EXERCISE PROMPT – Among the entries below, tally the lines that include "will", and give the number alone.

[Collected data entries]
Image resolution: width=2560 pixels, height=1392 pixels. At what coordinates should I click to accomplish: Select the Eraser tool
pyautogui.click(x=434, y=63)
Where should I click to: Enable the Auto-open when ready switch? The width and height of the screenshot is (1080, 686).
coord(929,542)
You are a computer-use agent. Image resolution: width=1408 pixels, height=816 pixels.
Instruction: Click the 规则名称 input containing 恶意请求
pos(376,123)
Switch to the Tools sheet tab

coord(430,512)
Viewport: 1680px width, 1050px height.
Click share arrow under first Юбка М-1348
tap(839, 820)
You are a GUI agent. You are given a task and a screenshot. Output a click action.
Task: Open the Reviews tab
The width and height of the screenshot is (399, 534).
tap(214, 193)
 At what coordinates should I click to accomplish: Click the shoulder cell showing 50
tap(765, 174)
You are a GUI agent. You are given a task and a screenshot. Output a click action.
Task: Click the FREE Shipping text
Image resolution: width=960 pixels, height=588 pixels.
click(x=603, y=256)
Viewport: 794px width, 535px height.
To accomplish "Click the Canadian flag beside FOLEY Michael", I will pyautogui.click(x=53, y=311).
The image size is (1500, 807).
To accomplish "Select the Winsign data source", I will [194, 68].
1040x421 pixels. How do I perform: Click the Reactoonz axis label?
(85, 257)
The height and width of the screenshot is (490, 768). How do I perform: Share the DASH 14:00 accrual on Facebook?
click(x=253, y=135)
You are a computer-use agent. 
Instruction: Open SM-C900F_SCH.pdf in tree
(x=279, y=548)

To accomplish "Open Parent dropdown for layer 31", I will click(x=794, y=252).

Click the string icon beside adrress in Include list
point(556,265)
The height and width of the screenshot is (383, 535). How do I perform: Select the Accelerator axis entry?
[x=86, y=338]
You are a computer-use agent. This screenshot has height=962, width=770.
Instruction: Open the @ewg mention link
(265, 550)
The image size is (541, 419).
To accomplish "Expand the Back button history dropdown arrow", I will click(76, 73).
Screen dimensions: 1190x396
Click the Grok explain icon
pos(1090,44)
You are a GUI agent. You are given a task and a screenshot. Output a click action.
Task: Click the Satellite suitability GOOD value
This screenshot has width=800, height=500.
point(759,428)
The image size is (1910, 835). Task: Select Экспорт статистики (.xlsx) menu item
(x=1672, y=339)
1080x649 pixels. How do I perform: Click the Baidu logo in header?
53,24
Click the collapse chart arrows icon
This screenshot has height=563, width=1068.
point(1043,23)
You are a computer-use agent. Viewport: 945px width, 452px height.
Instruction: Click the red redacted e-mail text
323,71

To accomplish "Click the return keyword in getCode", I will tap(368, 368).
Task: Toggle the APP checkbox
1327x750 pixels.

SOLVED EXERCISE – 5